[PCH] When serializing Stmts, keep track of when sub statements are referenced again and
in such a case just write out a reference of a previously serialized Stmt, instead
of serializing it all over again.

This saves memory + space + [de]serializing time, and avoids blowing up memory
with pathological cases. rdar://10293911

git-svn-id: https://llvm.org/svn/llvm-project/cfe/trunk@142696 91177308-0d34-0410-b5e6-96231b3b80d8
diff --git a/lib/Serialization/ASTWriterStmt.cpp b/lib/Serialization/ASTWriterStmt.cpp
index 7e2d45c..463203b 100644
--- a/lib/Serialization/ASTWriterStmt.cpp
+++ b/lib/Serialization/ASTWriterStmt.cpp
@@ -1443,7 +1443,9 @@
 
 /// \brief Write the given substatement or subexpression to the
 /// bitstream.
-void ASTWriter::WriteSubStmt(Stmt *S) {
+void ASTWriter::WriteSubStmt(Stmt *S,
+                             llvm::DenseMap<Stmt *, uint64_t> &SubStmtEntries,
+                             llvm::DenseSet<Stmt *> &ParentStmts) {
   RecordData Record;
   ASTStmtWriter Writer(*this, Record);
   ++NumStatements;
@@ -1453,6 +1455,32 @@
     return;
   }
 
+  llvm::DenseMap<Stmt *, uint64_t>::iterator I = SubStmtEntries.find(S);
+  if (I != SubStmtEntries.end()) {
+    Record.push_back(I->second);
+    Stream.EmitRecord(serialization::STMT_REF_PTR, Record);
+    return;
+  }
+
+#ifndef NDEBUG
+  assert(!ParentStmts.count(S) && "There is a Stmt cycle!");
+
+  struct ParentStmtInserterRAII {
+    Stmt *S;
+    llvm::DenseSet<Stmt *> &ParentStmts;
+
+    ParentStmtInserterRAII(Stmt *S, llvm::DenseSet<Stmt *> &ParentStmts)

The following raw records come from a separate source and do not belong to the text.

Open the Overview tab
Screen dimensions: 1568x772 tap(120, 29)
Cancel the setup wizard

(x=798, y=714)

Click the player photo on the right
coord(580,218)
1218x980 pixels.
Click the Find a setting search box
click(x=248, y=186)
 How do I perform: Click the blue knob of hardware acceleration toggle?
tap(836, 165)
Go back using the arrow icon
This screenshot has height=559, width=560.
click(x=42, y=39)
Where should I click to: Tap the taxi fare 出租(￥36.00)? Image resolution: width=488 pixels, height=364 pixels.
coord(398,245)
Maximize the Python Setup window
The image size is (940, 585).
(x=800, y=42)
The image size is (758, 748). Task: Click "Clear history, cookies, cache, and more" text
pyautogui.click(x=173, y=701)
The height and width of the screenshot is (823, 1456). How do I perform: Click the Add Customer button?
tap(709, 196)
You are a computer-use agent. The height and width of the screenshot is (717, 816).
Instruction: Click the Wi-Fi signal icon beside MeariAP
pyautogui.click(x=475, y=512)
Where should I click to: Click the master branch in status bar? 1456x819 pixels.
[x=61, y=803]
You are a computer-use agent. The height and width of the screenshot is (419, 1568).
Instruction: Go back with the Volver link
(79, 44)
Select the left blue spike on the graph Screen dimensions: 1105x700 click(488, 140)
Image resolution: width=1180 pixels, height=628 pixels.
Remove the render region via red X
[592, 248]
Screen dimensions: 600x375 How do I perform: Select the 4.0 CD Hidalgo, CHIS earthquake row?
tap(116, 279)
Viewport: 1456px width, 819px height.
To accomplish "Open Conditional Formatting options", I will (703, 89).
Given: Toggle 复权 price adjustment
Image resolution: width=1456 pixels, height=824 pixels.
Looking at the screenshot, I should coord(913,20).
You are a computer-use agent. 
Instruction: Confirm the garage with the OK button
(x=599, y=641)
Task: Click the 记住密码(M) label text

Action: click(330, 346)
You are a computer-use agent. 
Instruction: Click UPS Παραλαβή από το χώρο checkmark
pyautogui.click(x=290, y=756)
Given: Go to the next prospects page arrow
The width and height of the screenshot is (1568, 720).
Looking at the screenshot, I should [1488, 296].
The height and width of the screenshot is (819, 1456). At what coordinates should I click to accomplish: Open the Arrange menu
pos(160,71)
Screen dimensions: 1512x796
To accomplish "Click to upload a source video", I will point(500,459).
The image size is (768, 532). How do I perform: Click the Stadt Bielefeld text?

+      : S(S), ParentStmts(ParentStmts) {
+      ParentStmts.insert(S);
+    }
+    ~ParentStmtInserterRAII() {
+      ParentStmts.erase(S);
+    }
+  };
+
+  ParentStmtInserterRAII ParentStmtInserter(S, ParentStmts);
+#endif
+
   // Redirect ASTWriter::AddStmt to collect sub stmts.
   SmallVector<Stmt *, 16> SubStmts;
   CollectedStmts = &SubStmts;
@@ -1478,9 +1506,11 @@
   // This simplifies reading and allows to store a variable number of sub stmts
   // without knowing it in advance.
   while (!SubStmts.empty())
-    WriteSubStmt(SubStmts.pop_back_val());
+    WriteSubStmt(SubStmts.pop_back_val(), SubStmtEntries, ParentStmts);
   
   Stream.EmitRecord(Writer.Code, Record, Writer.AbbrevToUse);
+ 
+  SubStmtEntries[S] = Stream.GetCurrentBitNo();
 }
 
 /// \brief Flush all of the statements that have been added to the
@@ -1488,8 +1518,14 @@
 void ASTWriter::FlushStmts() {
   RecordData Record;
 
+  /// \brief Set of parent Stmts for the currently serializing sub stmt.
+  llvm::DenseSet<Stmt *> ParentStmts;
+  /// \brief Offsets of sub stmts already serialized. The offset points
+  /// just after the stmt record.
+  llvm::DenseMap<Stmt *, uint64_t> SubStmtEntries;
+
   for (unsigned I = 0, N = StmtsToEmit.size(); I != N; ++I) {
-    WriteSubStmt(StmtsToEmit[I]);
+    WriteSubStmt(StmtsToEmit[I], SubStmtEntries, ParentStmts);
     
     assert(N == StmtsToEmit.size() &&
            "Substatement written via AddStmt rather than WriteSubStmt!");
@@ -1498,6 +1534,9 @@
     // expression records that follow this one are part of a different
     // expression.
     Stream.EmitRecord(serialization::STMT_STOP, Record);
+
+    SubStmtEntries.clear();
+    ParentStmts.clear();
   }
 
   StmtsToEmit.clear();